■ TRY IT:
With pictures omitted, transcribe exactly the lines from the one containing "Click the 浏览 browse button for thumbnail" to the end of the records below.

■ ENTRIES SHOWN:

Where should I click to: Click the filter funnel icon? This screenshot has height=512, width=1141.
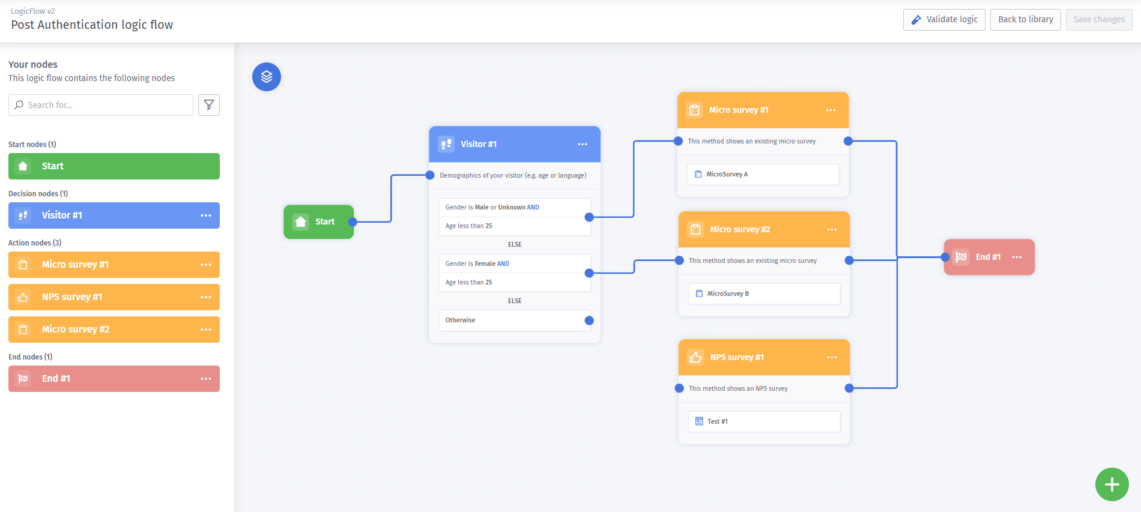[x=209, y=105]
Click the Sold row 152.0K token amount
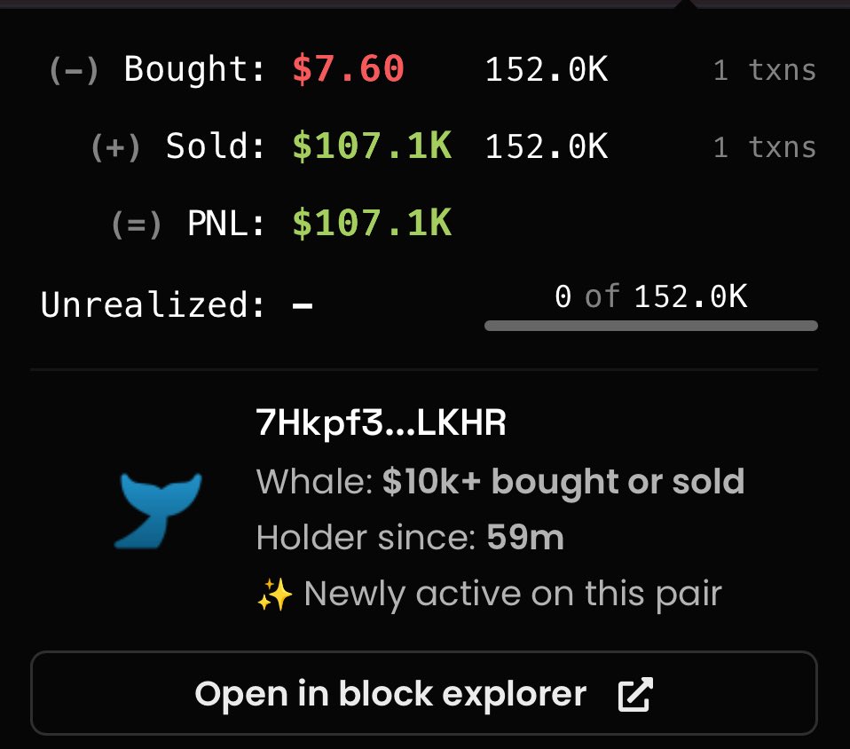This screenshot has height=749, width=850. [x=547, y=147]

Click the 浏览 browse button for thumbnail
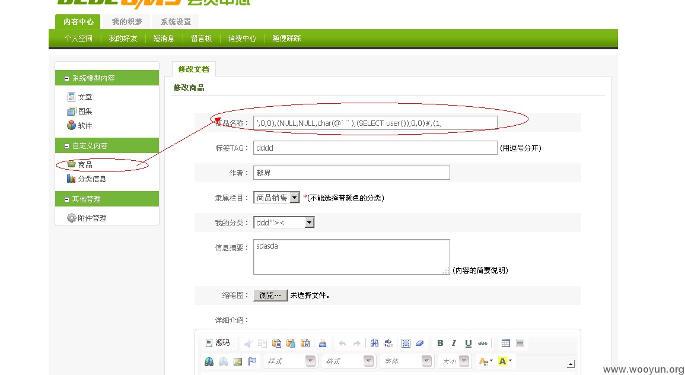(x=270, y=295)
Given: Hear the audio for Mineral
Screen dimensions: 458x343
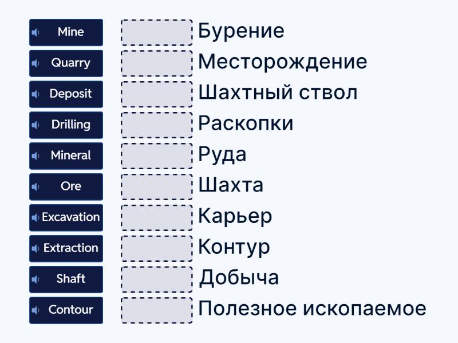Looking at the screenshot, I should [36, 156].
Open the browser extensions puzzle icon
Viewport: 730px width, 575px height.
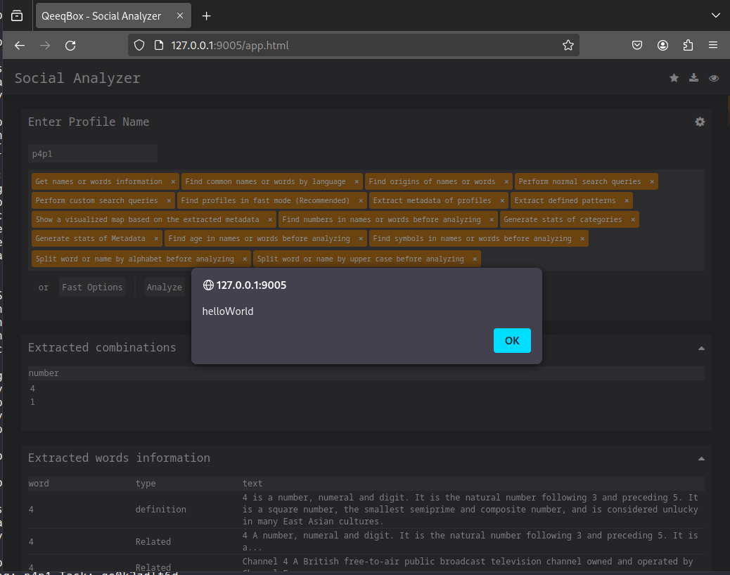(x=688, y=46)
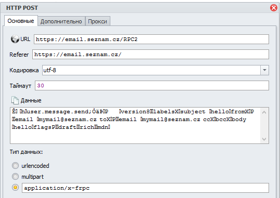Screen dimensions: 280x198
Task: Click the copy-pages icon beside Данные
Action: tap(15, 100)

■ SOLUTION TO THIS EXERCISE:
Click the 浏览 browse button for thumbnail
(x=270, y=295)
Given: Hear the audio for Mineral
Screen dimensions: 458x343
Looking at the screenshot, I should [36, 156].
Open the browser extensions puzzle icon
Viewport: 730px width, 575px height.
(x=688, y=46)
Screen dimensions: 280x198
Task: Click the copy-pages icon beside Данные
Action: tap(15, 100)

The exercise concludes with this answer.